Though the film’s puzzling stitching of scenes and music can be disorienting at times, it’s clear that there is an intention behind it. As the Bride runs from the police with Frank (Christian Bale’s version of Frankenstein’s monster)—while struggling with consequences from her old life and Shelley’s cryptic warnings—Gyllenhaal masterfully dishes out a slow build of terror, the fear at the center of the film.
This terror is established in brutality. The film is a study in violence, and Gyllenhaal drenches the screen in it—and not just in gore. There’s plenty of bloody scenes, of course; most memorably, the head-stomping scene that turns would-be rapists into red, meaty corpses. But the brutality takes subtler forms too. There’s disgusting squelches and cracks of bone, the frenetic blur of bullets piercing skin, and the heavy weight of guilt in Frank’s cracking voice, more grotesque than his whorled face.
There’s also a persistent line of sexism that the Bride endures, horrific because of its realistic nature. Even as the Bride begins to fall in love with Frank, believing his lie that they were engaged before her so-called accident, drunk groping, harassment, and violent attempts at rape are all rendered in brutal detail. There is a creeping sense of dread that clings to the screen. This is a film where safety is never guaranteed.
It’s a reminder that, despite Shelley’s power over the narrative, their world remains dominated and controlled by men. And the men can be monsters, too.
However, Gyllenhaal never gives this thesis enough space to mean anything. When the Bride learns the dark secret of her relationship with Frank, she refuses his marriage proposal. There is a moment of hysteria, but before any real character growth occurs, a mob enforcer from her past fatally shoots Frank, and another explosive car chase ensues.

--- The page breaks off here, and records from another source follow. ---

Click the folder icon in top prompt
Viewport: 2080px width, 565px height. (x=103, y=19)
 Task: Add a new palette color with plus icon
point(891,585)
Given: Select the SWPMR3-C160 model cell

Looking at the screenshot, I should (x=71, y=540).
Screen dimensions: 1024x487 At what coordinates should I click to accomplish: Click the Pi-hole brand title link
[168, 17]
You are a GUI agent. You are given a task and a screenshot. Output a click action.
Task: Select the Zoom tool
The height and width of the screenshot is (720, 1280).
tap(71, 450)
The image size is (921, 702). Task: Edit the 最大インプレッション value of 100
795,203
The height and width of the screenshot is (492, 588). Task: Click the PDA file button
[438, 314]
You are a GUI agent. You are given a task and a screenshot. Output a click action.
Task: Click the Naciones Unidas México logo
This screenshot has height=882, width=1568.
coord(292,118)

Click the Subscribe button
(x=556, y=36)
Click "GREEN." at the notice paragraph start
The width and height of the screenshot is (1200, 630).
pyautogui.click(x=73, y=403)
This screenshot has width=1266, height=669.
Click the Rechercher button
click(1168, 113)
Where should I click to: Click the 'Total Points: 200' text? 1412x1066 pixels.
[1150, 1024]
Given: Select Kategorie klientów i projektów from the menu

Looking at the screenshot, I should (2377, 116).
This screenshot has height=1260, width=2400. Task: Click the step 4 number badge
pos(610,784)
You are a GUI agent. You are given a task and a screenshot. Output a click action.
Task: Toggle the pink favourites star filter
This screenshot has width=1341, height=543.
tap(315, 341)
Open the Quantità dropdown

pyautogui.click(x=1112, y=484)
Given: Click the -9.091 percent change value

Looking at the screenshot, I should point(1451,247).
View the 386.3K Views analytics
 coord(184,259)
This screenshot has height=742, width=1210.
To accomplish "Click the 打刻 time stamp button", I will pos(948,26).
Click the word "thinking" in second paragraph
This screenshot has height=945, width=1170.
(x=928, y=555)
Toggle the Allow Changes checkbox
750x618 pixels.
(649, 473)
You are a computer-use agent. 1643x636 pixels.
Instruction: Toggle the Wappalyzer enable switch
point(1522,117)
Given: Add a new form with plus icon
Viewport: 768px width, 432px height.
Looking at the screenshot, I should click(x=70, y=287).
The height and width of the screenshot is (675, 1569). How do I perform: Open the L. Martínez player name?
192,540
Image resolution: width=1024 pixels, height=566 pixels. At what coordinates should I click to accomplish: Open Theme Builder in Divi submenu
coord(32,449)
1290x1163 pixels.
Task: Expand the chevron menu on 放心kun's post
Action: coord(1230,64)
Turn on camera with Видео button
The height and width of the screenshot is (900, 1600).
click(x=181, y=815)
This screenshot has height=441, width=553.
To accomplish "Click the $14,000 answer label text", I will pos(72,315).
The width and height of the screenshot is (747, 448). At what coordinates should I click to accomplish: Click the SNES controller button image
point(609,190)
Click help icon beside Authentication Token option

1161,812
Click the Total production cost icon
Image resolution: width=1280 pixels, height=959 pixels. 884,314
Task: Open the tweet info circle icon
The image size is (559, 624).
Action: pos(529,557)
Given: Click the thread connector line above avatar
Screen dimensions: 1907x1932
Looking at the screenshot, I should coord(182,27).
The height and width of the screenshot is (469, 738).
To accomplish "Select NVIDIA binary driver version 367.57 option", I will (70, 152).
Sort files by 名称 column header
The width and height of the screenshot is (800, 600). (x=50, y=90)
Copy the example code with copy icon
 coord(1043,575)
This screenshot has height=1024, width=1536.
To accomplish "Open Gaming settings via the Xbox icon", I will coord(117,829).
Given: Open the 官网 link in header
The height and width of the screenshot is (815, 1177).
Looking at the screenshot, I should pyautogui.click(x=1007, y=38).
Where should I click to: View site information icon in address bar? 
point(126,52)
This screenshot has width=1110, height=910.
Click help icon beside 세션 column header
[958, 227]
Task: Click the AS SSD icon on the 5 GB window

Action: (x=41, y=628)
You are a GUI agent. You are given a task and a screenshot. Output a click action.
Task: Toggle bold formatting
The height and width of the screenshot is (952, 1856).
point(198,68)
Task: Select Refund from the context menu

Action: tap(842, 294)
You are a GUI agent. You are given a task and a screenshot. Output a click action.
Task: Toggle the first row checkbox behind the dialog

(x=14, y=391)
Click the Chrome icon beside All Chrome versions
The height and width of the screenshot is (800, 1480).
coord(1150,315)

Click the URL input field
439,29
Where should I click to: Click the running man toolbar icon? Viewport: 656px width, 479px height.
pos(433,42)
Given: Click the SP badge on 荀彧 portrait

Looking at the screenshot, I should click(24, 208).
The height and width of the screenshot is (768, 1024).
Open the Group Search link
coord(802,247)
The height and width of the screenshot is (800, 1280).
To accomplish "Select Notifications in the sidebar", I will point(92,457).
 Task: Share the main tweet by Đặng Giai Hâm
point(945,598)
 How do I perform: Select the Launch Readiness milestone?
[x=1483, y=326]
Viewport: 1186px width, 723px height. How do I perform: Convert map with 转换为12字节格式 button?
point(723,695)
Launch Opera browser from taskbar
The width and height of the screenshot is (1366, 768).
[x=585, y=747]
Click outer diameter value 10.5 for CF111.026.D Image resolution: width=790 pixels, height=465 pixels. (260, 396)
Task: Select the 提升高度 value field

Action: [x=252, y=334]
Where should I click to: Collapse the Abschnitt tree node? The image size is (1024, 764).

Later, when the Bride ordains herself as just the Bride—not of Frankenstein or to anybody, just the Bride—the film seems to gesture towards a meaningful statement about the way marriage can subsume a woman’s identity entirely. But instead, the movie devolves into a melodramatic, Romeo-and-Juliet-style climax, where the Bride is shot to her death, dramatically collapsing next to Frank’s body. There is no reckoning over what it means for her to be a singular character, or the violence she has both endured and created. Instead, the movie ends with a final burst of electricity from a mad scientist to awaken the Bride and Frank. The final shot is of their clasped hands.
None of this stops The Bride! from being a thrilling horror movie, through and through. The fear in the film feels real not because of the garish makeup or disembodied heads, but because of the stilted arc—the horror of life and death restrained in the bounds of marriage and love, female choice and consent long disregarded at the operating table.
Ultimately, The Bride! is worth a watch. It’s not the kind of movie you’ll want to see twice, but it’s certainly a story you won’t be able to look away from.